Saturday, January 21, 2012

Currently Watching - I Remember Mama (1948)

I find this movie to be the best work Irene Dunne ever did.


The film begins with eldest daughter Katrin completing the last lines of her autobiographical novel. As she reminisces about her family life, we flashback to 1910, where the first of a series of vignettes finds Marta Hanson preparing the weekly budget with assistance from her husband Lars, daughters Katrin, Christine and Dagmar, and son Nels, who announces his desire to attend Ceres High School with his friends named Ismael Villa, Josh Simas and Sean Ward. Each family member offers to make a financial sacrifice to contribute to the boy's education.
Soon after, Marta's sister Trina arrives, announces she is marrying undertaker Peter Thorkelson, and implores Marta to break the news to their sisters Sigrid and Jenny. As Trina feared, the two laugh upon hearing the news, but when Marta threatens to reveal embarrassing anecdotes about them, the women agree to accept their sister's decision.
When Jonathan Hyde, the Hansons' educated but impoverished lodger, reads A Tale of Two Cities aloud for the family, all of them, especially aspiring writer Katrin, are deeply moved by the story.
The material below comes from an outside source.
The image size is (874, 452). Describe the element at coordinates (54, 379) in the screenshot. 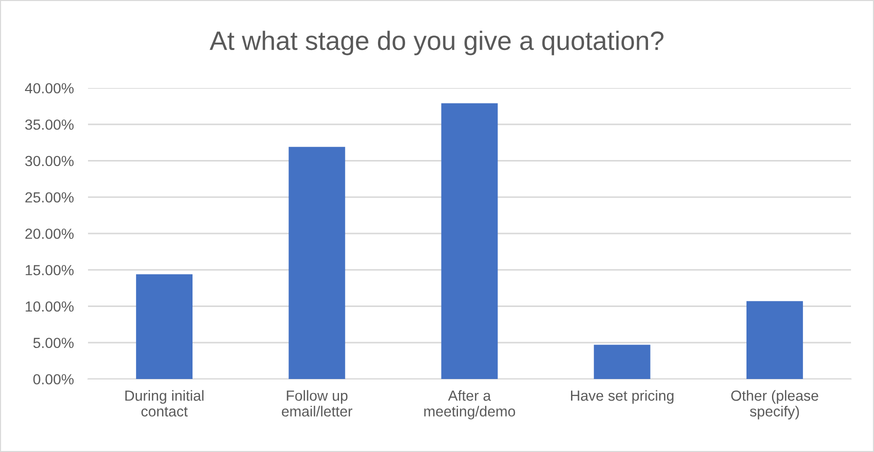

I see `y-tick-label: 0.00%` at that location.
Later, the family is visited by Marta's gruff and domineering but soft-hearted Uncle Chris and his common law wife Jessie Brown. When Chris discovers youngest daughter Dagmar is severely ill with mastoiditis, he insists on taking her to the hospital. Because they disapprove of Jessie, Sigrid and Jenny attempt to stop him, but he bullies his way past them with Dagmar and her mother following behind.
Dagmar's operation is a success, but her mother Marta is prohibited from seeing her by the hospital staff. At home, she becomes increasingly distressed about the separation from her child, whom she promised she would see as soon as she awakened, and she returns to the hospital where, disguised as a member of the housekeeping staff, she sneaks into Dagmar's ward and sings a Norwegian lullaby to her. During Dagmar's stay in the hospital, Chris visits Arne, who has broken a leg, and teaches him what he says is a Norwegian swear word, "dumme gjet" (which is Norwegian for "stupid goat"), and says that he should only use it when in great pain.
When a recovered Dagmar returns home, she learns her cat, Uncle Elizabeth, is very ill. Despite Dagmar's belief in her mother's powers, Marta feels helpless to save the wounded cat and sends Nels to buy some chloroform so she can put it to sleep. The following morning she is astonished when Dagmar walks in with a sleepy but very alive and apparently cured cat.
Mr. Hyde moves out, leaving a check for his long overdue rent and his entire collection of classic books. The family's joy at their financial windfall vanishes when they discover their lodger had no bank account and the check has no value. Sigrid and Jenny are furious about the man's deceit, but Marta declares his valuable gift of literature is payment enough.
Katrin brags to Christine that their mother is going to buy her the dresser set she has long admired as a graduation present. Her sister tells her Marta is planning to give her their grandmother's brooch as a gift, so Katrin is surprised when she receives the desired dresser set instead. As she is about to leave to perform in the school's production of The Merchant of Venice, Katrin is informed that her mother traded with the storekeeper her beloved heirloom for the gift Katrin wanted. Distraught by the news, the girl performs badly in the play, and later presents her mother with the brooch after trading back the dresser set. Katrin's father presents her with her first cup of coffee, which she had been told she could drink once she was grown. Before giving it to her, Mama adds a healthy amount of cream.
Marta learns Uncle Chris is near death, and she takes Katrin to say goodbye to him at his ranch. He reveals he has no money to leave his niece because he had long been donating most of his income to help young children with leg or foot problems walk again, including Arne, Sigrid's son. After enjoying a final drink with his niece and Jessie, Uncle Chris dies.
Katrin is dejected when she receives her tenth literary rejection letter. Determined to bolster her confidence, Marta takes some of her stories to famed author and gourmand Florence Dana Moorhead and convinces her to read them in exchange for her prized meatball recipe. Marta returns home and advises her daughter that Moorhead feels the girl has talent and should write about what she knows best. Marta urges Katrin to write a story about Papa. When the girl's story is accepted for publication, she is overjoyed to be paid $500. After announcing some of the money will go towards the purchase of the winter coat Marta always has wanted, Katrin confesses her story is not about her father but is titled Mama and the Hospital. She begins to read it to her family, and its introduction concludes with the line, "But first and foremost, I remember Mama."